Both anemia and rash were reported as the main cause of medication related toxicity triggering initial treatment regimen shift owing to AZT/3TC/NVP which is consistent with other research finding reported by Woldemedhin and Wabe [14]. But, it is dissimilar with other study done in Nekemete Referral Hospital [15]. Regimens such as D4T/3TC/EFV and AZT/3TC/NVP; D4T/3TC/NVP and D4T/3TC/EFV were the major causes stated for peripheral neuropathy and nausea, respectively.

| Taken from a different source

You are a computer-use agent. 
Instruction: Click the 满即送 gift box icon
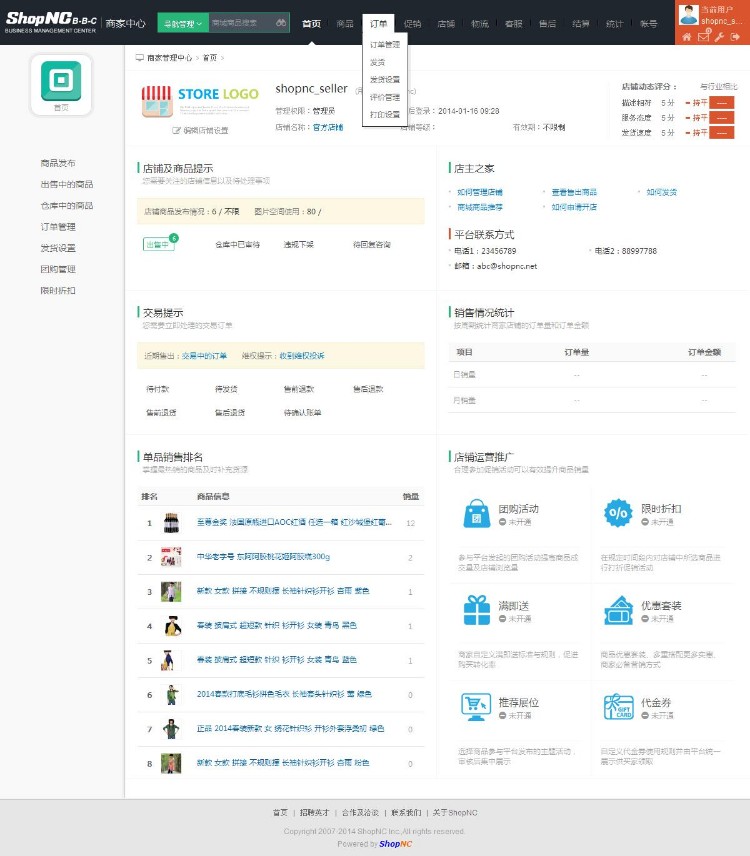tap(477, 610)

Co-morbidities in patients with advanced diseases and concurrent treatments for opportunistic infections could affect antiretroviral tolerance and thereby increase the risk of toxicities [11]. This could be as result of pill burden which is to be taken simultaneously to treat both ADIS and opportunistic infection. However, tuberculosis was the only co- morbid diseases reported in this study which triggered the regimen modification. This is consistent with the study conducted in the UK [16] and Coited’lvoire [17].

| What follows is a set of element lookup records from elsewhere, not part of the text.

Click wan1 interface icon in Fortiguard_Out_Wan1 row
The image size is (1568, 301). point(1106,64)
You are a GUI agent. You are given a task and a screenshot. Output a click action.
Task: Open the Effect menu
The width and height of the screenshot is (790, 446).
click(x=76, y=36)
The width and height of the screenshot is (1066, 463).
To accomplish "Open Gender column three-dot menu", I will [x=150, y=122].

Treatment failure was also reported as the main reason for the regime shift in 54 (23.6%) of the patients in the current study. Similarly, in the study conducted in Coited’lvoire [17] and Uganda [18], it was reported that treatment failure was one of the major reasons for discontinuation and modification of initial regimen.
Among patients who switched their regimen due to medication toxicity, the majority of them shifted the regimen in the first three months and only few of the patients continued their initial regimen for more than 104 weeks before first switch. This finding is incomparable with the study conducted in Durame Hospital where the majority of them change their medication after 104 weeks [19].
Conclusion
The main reason for regimen modifications was toxicity. Peripheral neuropathy, nausea, anemia, and rash were the main manifestation of drug toxicities triggering modification of HAART. Most of drug toxicities and regimen modification were incurred from NVP-based regimen mainly AZT/3TC/NVP. Hence, careful follow up; frequent laboratory result monitoring, and selection of appropriate antiretroviral regimen must be carried out to prevent drug toxicity and enhance patient adherence.